Densities of the carbon dioxide + n-decane binary system and carbon dioxide + n-decane + naphthalene ternary system have been measured up to 130 and 100 MPa, respectively, by using a vibrating tube densitometer. The measurements covered the molar compositions of CO2 of 0.1182, 0.3050, 0.6271, and 0.9539 for the first system, at temperatures from 318.15 to 358.15 K. While for the ternary mixtures, the measurements were performed for four compositions: high alkane, high aromatic, high CO2, and one equimolar content, at a temperature range of 328.15–423.15 K. From these data, excess molar volumes were calculated for both systems, showing positive values at lower temperatures and higher pressures for the binary mixtures, while negative values were observed for the ternary mixtures over the entire composition range. For both systems, the density was correlated by using a modified Tammann–Tait equation, as a function of temperature and pressure, presenting a maximum deviation of 0.63 and 1.72% for the binary and ternary systems, respectively.
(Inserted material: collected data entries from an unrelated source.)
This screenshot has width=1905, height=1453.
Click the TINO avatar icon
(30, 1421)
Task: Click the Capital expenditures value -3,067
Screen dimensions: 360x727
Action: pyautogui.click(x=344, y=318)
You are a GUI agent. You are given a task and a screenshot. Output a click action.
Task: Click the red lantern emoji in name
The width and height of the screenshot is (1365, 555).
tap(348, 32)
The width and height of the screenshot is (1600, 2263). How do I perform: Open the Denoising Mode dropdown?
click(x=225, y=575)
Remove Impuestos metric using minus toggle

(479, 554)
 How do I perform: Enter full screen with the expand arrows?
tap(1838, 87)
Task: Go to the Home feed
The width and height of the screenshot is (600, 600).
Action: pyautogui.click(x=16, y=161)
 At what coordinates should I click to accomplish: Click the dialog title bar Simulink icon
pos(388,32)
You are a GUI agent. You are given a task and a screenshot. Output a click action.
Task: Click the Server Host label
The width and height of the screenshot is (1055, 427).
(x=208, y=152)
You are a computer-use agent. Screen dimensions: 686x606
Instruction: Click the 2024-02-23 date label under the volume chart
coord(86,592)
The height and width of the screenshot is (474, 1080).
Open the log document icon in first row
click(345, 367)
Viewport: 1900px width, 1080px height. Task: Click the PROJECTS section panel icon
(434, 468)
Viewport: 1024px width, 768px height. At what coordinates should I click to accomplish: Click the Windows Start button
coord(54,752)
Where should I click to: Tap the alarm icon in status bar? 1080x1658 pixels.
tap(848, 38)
Additionally, isothermal compressibility and isobaric thermal expansivity were calculated from the experimental density data. It was observed that higher compressibility values were found at lower pressures and at higher CO2 content for both binary and ternary systems. Rich aromatic systems are less compressible when compared to rich CO2 systems. Regarding isobaric thermal expansivity, temperature dependence could be neglected for all binary mixtures. However, for the ternary mixtures, this dependence was strongly related to mixture composition.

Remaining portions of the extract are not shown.